If you live in an area without cable, DSL, or fiber internet, satellite is often your best bet. It reaches more rural and remote areas than any other internet connection type and generally provides high-speed download speeds. However, it can be more expensive than other options, and most providers limit data usage.

For example, HughesNet offers plans with up to 50 Mbps of download speed, while Viasat provides up to 1,000 Mbps and offers the largest data caps of any satellite provider. However, both can still be prohibitively expensive for those who don’t want to shell out a few hundred dollars each month for a home internet service.

You may also be able to find a cheaper plan through a cellular internet provider like T-Mobile or Verizon. These providers use their cellular networks to provide home internet services. T-Mobile offers the best deal for rural homes at just $50 per month plus your existing T-Mobile wireless plan (and no equipment charges). If you’re willing to sacrifice some speed, you can even get a mobile Wi-Fi hotspot that you can take with you on trips outside of the home. You’ll need to make sure you have enough data on your cellular plan to cover the internet needs for all of the devices in your house, though.

Another option is fixed wireless, which can offer speeds up to 100 Mbps. While this may not be fast enough for those who work from home, it is an excellent alternative to satellite and DSL if you can’t get a wired connection.

A final option is dial-up, which can be a good choice for those who need the internet to check email and do simple online research. You will need a phone line and compatible modem for a plan from AOL, People PC, or EarthLink. Plans start at around $20 a month for minimal download speeds of up to 50 Mbps.

Most providers that offer internet in rural areas don’t offer unlimited data, but you can find a few that do. Beware of claims that offer unlimited internet for rural customers, as these providers often restrict data usage or slow speeds after a certain amount is used up. To avoid overage fees, make sure you know how much data you need and consider a plan with a higher data cap if your family uses a lot of bandwidth-heavy apps or video streaming services.

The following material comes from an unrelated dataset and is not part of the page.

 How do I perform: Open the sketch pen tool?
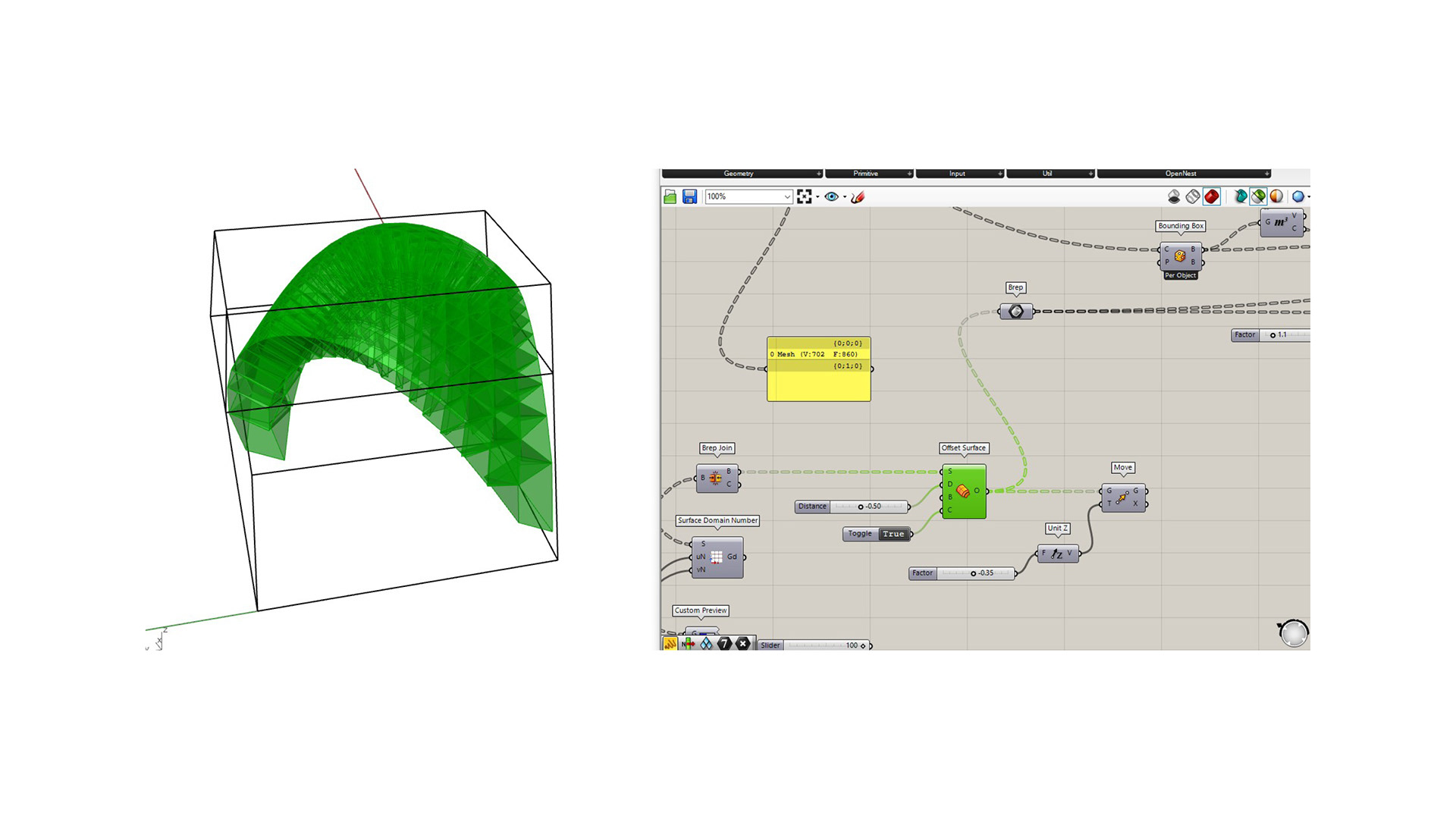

Finding high-speed internet can be challenging if you live in a rural area. There are many factors to consider, including price, speed, and reliability. The good news is that more and more rural Americans have access to high-speed internet options like fixed wireless, 5G home internet, and fiber, thanks to improved networks and technology. The best rural internet providers will offer a range of connection types and speeds and provide various customer support options.

Depending on the type of internet you choose, you may want to limit how many devices you connect to your Wi-Fi network at one time to avoid overusing your data allowance. It’s also important to note that some electronic devices, such as cordless phones or baby monitors, can interfere with your Wi-Fi signal and slow down your connection speed.

When shopping for a rural internet provider, look for plans that offer the highest speeds for your area. Families should consider plans that offer at least 25 Mbps, while those who work from home or enjoy online gaming should opt for speeds of 50 Mbps and above. You should also make sure the provider offers a money-back guarantee and is available in your area.

In addition to looking for the best speed and reliability, you should also check to see if the provider has a data cap. A data cap is a limit on the amount of data you can transfer over their network monthly, and there’s usually a fee if you go over the limit. Look for a plan without a data cap if you’re going to be using a lot of data each month.

Wired internet connections are the most common choice for rural residents, and the top providers include cable internet providers, DSL providers, and fiber providers. You can use the internet search tool at the top of this page to find out if these services are available in your area. If they are, you’ll have to factor in the cost of the service as well as any additional fees, such as equipment rental or installation.